- _Dataset entries_:
|---|
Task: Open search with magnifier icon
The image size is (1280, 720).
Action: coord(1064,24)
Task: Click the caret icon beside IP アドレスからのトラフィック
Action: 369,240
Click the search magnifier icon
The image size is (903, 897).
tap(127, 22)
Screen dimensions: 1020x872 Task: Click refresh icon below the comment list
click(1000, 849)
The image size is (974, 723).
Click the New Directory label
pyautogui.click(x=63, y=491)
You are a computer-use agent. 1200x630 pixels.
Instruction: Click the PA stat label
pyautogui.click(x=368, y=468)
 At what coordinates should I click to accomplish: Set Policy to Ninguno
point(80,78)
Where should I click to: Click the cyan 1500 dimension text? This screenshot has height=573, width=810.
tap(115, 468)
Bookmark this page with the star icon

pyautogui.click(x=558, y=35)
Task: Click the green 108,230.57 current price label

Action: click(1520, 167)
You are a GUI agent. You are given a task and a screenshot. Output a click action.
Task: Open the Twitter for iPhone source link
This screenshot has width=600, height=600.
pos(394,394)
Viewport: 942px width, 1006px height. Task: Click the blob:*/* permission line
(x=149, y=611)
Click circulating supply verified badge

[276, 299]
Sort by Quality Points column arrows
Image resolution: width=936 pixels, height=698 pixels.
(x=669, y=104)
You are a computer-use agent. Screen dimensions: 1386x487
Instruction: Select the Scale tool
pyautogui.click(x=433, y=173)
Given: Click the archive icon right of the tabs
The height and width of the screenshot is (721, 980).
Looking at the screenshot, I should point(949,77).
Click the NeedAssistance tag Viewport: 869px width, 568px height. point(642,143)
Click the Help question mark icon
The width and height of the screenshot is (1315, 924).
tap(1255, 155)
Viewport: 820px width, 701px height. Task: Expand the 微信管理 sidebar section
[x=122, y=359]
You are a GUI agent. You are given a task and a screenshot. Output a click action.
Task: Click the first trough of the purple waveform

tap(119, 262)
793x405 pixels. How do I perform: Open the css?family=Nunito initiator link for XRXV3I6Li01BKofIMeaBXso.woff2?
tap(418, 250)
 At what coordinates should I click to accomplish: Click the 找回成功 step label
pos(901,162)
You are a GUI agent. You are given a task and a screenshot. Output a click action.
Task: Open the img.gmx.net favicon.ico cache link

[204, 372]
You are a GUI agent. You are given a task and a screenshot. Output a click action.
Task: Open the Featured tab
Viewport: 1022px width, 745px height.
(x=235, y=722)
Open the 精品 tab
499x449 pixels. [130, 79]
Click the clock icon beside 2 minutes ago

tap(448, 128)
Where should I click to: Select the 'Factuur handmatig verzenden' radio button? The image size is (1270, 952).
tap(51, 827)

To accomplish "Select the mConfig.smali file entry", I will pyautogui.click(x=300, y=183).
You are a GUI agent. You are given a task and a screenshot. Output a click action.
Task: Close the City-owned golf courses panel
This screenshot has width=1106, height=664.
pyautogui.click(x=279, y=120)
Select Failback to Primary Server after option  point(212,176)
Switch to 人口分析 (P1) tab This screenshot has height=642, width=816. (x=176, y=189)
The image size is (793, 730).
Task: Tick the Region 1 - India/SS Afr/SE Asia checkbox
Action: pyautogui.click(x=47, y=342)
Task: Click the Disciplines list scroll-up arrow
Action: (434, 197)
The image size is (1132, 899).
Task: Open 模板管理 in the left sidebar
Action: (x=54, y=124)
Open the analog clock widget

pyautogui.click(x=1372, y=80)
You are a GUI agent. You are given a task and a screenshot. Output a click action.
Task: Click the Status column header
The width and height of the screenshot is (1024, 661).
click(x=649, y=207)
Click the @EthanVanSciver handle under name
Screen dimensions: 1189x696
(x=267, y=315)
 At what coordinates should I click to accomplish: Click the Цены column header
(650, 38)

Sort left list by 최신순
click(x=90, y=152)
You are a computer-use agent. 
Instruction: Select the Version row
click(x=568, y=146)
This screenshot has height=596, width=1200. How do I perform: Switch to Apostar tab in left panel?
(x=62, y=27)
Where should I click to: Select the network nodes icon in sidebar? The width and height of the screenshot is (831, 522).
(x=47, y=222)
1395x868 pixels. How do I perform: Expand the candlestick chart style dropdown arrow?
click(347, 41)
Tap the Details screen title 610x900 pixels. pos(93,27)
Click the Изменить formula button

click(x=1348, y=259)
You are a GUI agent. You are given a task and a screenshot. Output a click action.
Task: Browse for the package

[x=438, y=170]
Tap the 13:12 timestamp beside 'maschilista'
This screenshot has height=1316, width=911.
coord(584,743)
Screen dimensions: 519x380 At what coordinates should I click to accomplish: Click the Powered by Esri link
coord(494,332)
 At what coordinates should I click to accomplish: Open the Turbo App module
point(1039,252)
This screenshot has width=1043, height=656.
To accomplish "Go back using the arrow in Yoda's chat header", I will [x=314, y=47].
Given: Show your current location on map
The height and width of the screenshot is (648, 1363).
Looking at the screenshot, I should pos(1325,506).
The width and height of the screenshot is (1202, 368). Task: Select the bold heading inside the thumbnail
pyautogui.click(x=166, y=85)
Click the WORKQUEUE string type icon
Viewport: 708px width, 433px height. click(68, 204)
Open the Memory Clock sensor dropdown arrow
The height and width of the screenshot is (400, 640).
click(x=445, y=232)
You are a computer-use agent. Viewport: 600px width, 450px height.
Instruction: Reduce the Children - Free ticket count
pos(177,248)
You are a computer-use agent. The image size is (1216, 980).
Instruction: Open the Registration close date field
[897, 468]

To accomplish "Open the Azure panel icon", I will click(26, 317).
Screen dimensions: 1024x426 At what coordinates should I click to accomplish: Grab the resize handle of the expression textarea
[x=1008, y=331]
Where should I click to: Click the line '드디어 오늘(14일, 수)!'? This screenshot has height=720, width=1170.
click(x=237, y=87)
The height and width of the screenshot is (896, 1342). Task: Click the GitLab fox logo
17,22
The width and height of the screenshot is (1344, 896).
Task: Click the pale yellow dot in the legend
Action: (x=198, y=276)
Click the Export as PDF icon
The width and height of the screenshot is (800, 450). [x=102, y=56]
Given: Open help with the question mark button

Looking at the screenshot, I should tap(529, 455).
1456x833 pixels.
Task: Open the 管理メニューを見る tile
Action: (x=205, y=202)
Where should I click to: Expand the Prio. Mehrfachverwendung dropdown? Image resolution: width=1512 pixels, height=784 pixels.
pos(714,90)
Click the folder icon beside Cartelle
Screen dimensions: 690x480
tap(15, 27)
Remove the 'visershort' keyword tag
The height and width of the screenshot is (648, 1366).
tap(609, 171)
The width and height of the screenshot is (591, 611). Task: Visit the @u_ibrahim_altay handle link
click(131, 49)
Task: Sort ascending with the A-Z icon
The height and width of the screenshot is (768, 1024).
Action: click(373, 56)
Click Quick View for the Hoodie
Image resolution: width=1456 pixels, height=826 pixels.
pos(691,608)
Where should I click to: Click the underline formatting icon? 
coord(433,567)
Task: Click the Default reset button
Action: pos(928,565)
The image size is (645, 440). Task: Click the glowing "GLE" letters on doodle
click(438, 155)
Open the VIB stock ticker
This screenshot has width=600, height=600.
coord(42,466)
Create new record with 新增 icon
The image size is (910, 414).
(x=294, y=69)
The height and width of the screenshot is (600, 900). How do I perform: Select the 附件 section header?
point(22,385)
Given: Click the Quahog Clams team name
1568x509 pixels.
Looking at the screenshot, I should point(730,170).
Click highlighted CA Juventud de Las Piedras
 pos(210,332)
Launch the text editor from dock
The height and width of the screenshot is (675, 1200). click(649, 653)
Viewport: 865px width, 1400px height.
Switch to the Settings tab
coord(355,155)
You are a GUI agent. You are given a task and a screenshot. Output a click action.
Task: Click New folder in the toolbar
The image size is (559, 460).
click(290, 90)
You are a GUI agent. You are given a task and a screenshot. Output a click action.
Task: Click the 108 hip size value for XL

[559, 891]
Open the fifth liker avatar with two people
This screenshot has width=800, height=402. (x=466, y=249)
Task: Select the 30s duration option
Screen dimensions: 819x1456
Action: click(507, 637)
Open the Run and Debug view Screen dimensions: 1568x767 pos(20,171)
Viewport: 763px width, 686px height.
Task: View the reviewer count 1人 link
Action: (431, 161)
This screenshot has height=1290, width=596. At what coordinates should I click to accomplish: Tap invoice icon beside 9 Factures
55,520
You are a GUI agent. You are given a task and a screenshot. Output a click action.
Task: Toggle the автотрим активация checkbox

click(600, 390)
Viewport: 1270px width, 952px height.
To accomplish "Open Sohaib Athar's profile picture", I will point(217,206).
|---|
- _WORK INSTRUCTIONS_:
Wherever a line in the data above contains the word "option", copy that line.

- _RESPONSE AREA_:
Select Failback to Primary Server after option  point(212,176)
Task: Select the 30s duration option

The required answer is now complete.